India’s lone marathon runner at the athletics world championships which begins in Doha on Friday, Thonakal Gopi, has become a voracious reader recently. The Kerala athlete, who generally goes to bed at 10 pm sharp, has been training himself since the last two weeks to stay up late by reading his favourite Malayalam novels. The reason being he doesn’t want to feel sleepy during his race, which will be held at midnight in Doha to give the endurance athletes respite from the sweltering heat and humidity.
“I feel sleepy when the clock strikes 10 but since the last fortnight, I have started reading a Vaikom Muhammad Basheer book. I have also changed my training routine a bit. All the intense workout sessions have been shifted to late evenings,” said the 31-year-old, who has been doing his running sessions under the noon sun in Bangalore in anticipation of the Doha heat.
It’s not only Gopi who is perturbed by the heat. Acclimatisation will be tougher for the Indian quarter milers who arrived from ice-cool Poland where they have been training for the past few months under coach Galina Bukharina. From an average of 15 degree centigrade in Europe, they are now getting used to 38 degrees. Several top athletes, mostly from Europe, had apprehensions about the weather in Doha, so the World Championships were moved out of their usual window of July-August to late September and the marathon given a midnight start. The race walk events, which demand a high level of endurance, are being held post 11-pm.
“All of us have been training in such cool temperatures in Poland and the moment we landed here we felt disoriented by the heat. We have stayed put in the hotel room and haven’t even ventured out at all because of the terrible heat. It will take a few days for us to get acclimatised,” Amoj, a member of the men’s relay squad said.
According to an Associated Press report the temperature is bound to hit 38 degrees celsius with humidity close to 70 percent. The Americans and a few other countries have reached Doha armed with ice-cooled vests. Even though the marathon events have been shifted to midnight, it doesn’t mean the runners are guaranteed a pleasant outing.
“Humidity: 80%. Dew point: 83%. Feels like: 112 F (44 C),” American long-distance runner wrote on social media after a training session at 9:32 pm.
The venue for the mega event, the open roof Khalifa International Stadium, has a massive air cooling system which will maintain the temperature at a pleasant 23 to 25 degrees celsius. However, the warm-up area is not air-conditioned and how athletes cope with the sudden change in temperature could make or break their championships.
“We want as many people to finish in as good a shape as possible. The medical team will be very alert. The heat is not the biggest issue.
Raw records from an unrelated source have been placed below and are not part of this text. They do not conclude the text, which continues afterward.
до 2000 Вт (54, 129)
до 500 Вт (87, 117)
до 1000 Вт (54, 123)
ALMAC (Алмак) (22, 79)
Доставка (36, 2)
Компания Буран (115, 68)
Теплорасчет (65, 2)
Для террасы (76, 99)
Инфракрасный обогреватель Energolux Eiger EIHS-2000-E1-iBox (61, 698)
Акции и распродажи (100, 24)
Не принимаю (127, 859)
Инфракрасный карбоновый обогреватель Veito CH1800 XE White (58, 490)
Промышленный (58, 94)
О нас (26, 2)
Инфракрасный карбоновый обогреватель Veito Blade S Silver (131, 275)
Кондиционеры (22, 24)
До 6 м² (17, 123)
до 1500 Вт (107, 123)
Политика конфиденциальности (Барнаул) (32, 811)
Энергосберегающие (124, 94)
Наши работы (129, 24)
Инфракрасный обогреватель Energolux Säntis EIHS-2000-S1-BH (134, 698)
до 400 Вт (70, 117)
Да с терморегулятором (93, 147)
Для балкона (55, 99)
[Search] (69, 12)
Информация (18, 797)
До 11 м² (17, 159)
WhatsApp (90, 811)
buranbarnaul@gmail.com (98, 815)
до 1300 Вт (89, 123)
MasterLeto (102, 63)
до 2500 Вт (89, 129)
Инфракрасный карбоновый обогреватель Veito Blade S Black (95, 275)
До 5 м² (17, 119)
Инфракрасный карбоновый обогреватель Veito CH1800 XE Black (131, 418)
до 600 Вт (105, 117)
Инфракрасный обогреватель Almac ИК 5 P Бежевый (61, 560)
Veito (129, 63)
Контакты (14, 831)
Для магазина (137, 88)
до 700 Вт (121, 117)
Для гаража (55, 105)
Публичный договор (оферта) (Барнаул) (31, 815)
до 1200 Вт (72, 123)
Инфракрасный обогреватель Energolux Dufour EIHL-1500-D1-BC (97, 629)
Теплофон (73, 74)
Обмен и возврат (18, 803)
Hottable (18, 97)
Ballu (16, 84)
Anyone who has run or competed knows you can deal with heat, but the humidity is a challenge,” Sebastian Coe, the International Association of Athletics Federations president said.
But he insisted the organisers are well-equipped and trying their best to combat it.
“We will watch those metrics. We have extra precautions, extra things out on the course. We have more medical supervision, more water available. But it is going to be tough. It will be tough. We have to be mindful all the time of the welfare of the athletes. We have a medical team who will monitor those conditions all the time. We have monitored it since getting here and we’ve undertaken a lot of work on heat management,” Coe added.
Sprinter Dutee Chand, who trains in Hyderabad for the most part of the year, said the sun in Doha is harshest she has faced. The Odisha sprinter points out that though the main stadium has air conditioning, the warm-up area exposes athletes to the heat and humidity.
“I have run in Doha during the Asian Championships and this is the hottest place I have competed in. It gets really tough at the training track where the sun beats directly on you. I have raced in really harsh weathers in India but Doha is a different world,” Dutee said.
Twenty-seven athletes from India will take part in the Championships beginning September 27 to October 6. For most Indians, the main target would be to reach the finals of the event and clock their personal bests. To get a rough idea of the level of competition, Dutee, India’s fastest female runner, is placed 35th when her timing is compared with the rest of the field. The relay teams are hoping to make the cut for the finals which will earn them a ticket to the Olympics. They all know it’s a tough ask and the weather isn’t going to make matters easier as well.
“We will go all out and try to earn that Olympic quota. The team is in good shape and we are pretty confident,” Jacob added.